Your assignment: The part to set down runs from the first line of the data below through the line with "The width and", inclusive; write it exactly and leave out the pictures.

>>>

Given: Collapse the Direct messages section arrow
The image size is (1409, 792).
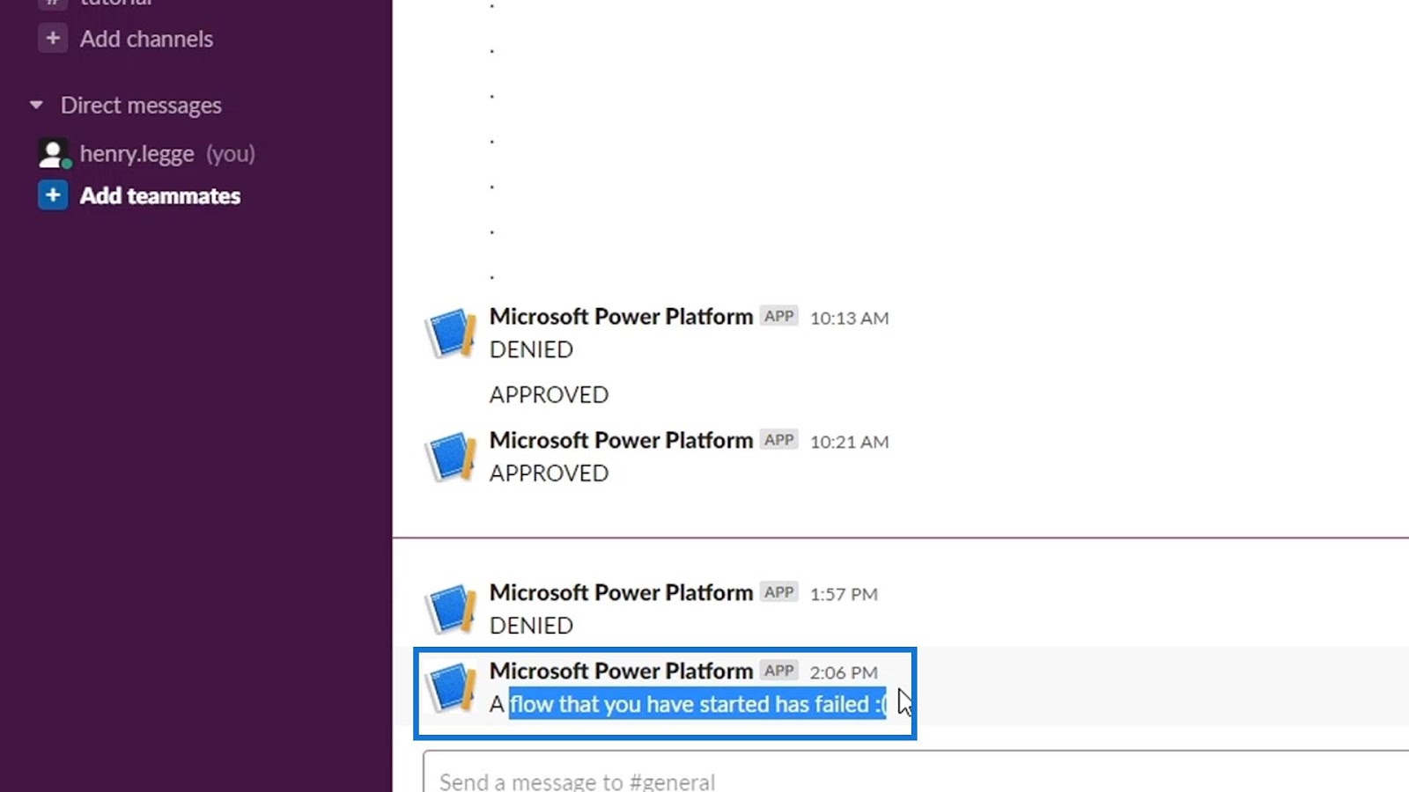Looking at the screenshot, I should click(x=36, y=106).
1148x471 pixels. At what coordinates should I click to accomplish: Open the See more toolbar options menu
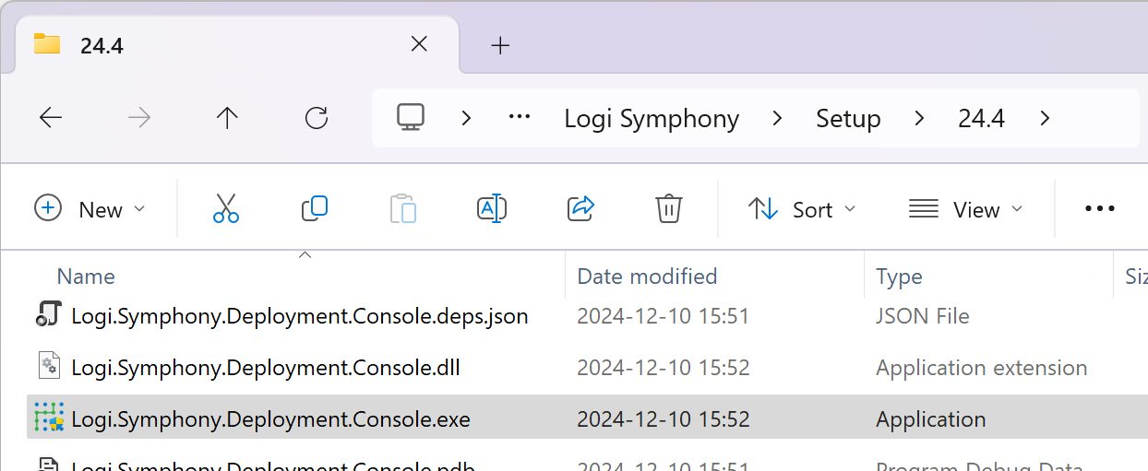1100,209
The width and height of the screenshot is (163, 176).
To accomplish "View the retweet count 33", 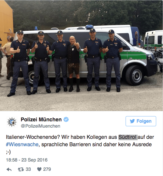I will tap(28, 169).
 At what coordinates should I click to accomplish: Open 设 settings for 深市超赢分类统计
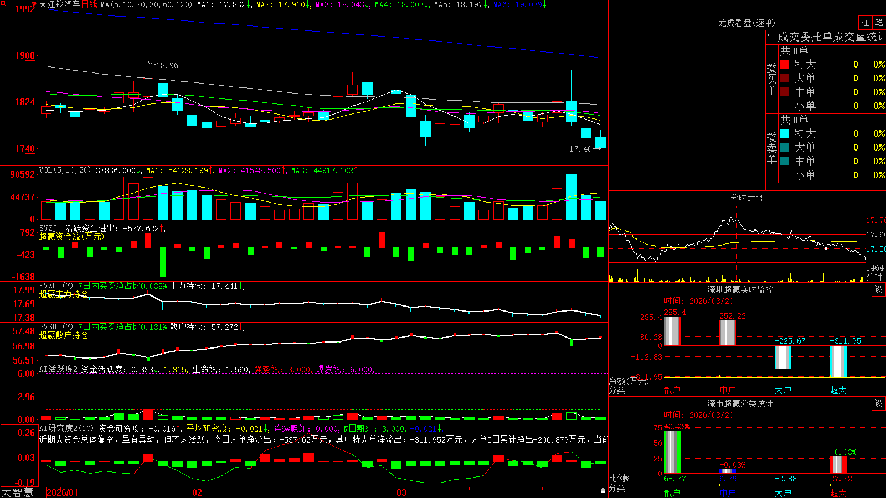[x=879, y=403]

<<<

Reply to the task:
Given: Collapse the Direct messages section arrow
The image size is (1409, 792).
Looking at the screenshot, I should click(x=36, y=106).
1148x471 pixels. At what coordinates should I click to accomplish: Open the See more toolbar options menu
1100,209
The width and height of the screenshot is (163, 176).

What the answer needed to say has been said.